Я несколько мгновений хватал воздух ртом, потом глубоко вдохнул и тихо сказал:
– Повторяю. Я ничего не знал об этом грузе. У меня на него никогда не было заказа. Ни от транспортников, ни от компании, которая изготавливала эти панели. У меня нет точных данных, но ещё пару месяцев назад она вроде как вообще обанкротилась. В Европе начался кризис. Там сейчас не до строительства. И груз просто не может идти на мой домашний адрес, потому, что я… даже по тому старому, уже закрытому контракту никогда не был грузополучателем. Для этих целей существуют экспедиторы. Поэтому я так настойчиво прошу показать мне транспортные и таможенные документы. А вот насчёт рассылки такого письма… это чистое бл… это конкретно подло и, как мне кажется, совершенно незаконно. Повторяю. ПОДЛО. И без всякого решения суда.
– Но в своей информации вашим партнёрам следствие только сообщило о своих подозрениях. Это вполне законно. А если вы так упорствуете, то я мало чем смогу вам сейчас помочь. Будем ждать результатов следствия и тогда попробуем смягчить ваше наказание.
– Значит, хотите только ждать… а наказание за что, если не секрет?
– Это уже решит суд на основании документов следствия. Он может признать вас или простым участником, или руководителем российской мафии.
– Расту прямо на глазах. Как пузырь. Простым крёстным у нескольких детей был, а теперь вот и до Крёстного отца дорасти сподобился. Вы это серьёзно? Я только никак не пойму, вы мой адвокат или добровольный помощник следствию?
– Это очень громкое дело. Мы все оказываем помощь в его раскрытии. Вам лучше сразу признаться во всём. И срок будет сокращён. Я лично поговорю с прокурором.
– Да, уж это я хорошо изучил по книгам. Чистосердечное признание облегчает вашу участь, но увеличивает срок лишения свободы. Это ему можно не переводить. А то ещё законспектирует. Скажи этому… что мне с ним всё ясно. Поползу я лучше нах… на хату, в свою конуру. Думать буду, что делать дальше. И где искать себе нового адвоката. Такого, который меня будет защищать, а не только тратить время в смиренном ожидании. Тем более за казённый счёт. Да, спасибо за перевод. А то у меня до этого такой стрекозёл был… уж больно духовитый… в смысле духовно развитый… до обморока. Ещё раз спасибо. Надеюсь, если ещё увидимся, то в другой обстановке. До свидания.
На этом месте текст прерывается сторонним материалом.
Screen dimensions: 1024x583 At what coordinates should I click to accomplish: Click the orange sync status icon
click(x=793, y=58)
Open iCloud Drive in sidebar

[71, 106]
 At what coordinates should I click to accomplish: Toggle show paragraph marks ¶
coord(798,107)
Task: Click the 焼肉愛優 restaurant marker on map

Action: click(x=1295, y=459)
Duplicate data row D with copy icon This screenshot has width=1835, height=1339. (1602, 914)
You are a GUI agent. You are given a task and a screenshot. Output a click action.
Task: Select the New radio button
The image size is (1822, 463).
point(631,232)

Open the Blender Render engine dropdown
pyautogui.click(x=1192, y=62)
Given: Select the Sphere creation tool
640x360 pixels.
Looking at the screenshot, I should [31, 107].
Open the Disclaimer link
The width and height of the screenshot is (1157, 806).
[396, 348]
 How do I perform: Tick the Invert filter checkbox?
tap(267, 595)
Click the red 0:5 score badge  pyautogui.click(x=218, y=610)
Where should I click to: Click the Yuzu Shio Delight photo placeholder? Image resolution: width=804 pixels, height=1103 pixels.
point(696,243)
Я встал, кивнул на прощание и повернулся к ним спиной. Со всей силы кулаком шарахнул по металлическому звонку и стал ждать вертухая, с ненавистью глядя на дверь.
А что тут ещё остаётся делать? Сбежать, спереть и нагло выкурить все вещдоки натощак? Повыть? Пустить в камере слезу чистосердечного раскаяния? Вот хрен вам мхом проросший. Потихоньку пойду, завалюсь на демократические нары и буду думать, откуда появились эти диктаторские сигареты из тоталитарного отечества. Или тоталитарные сигареты из диктаторского отечества. Тотадики или диктатоки, которые тут превратились в какие-то вероятностные демдоки.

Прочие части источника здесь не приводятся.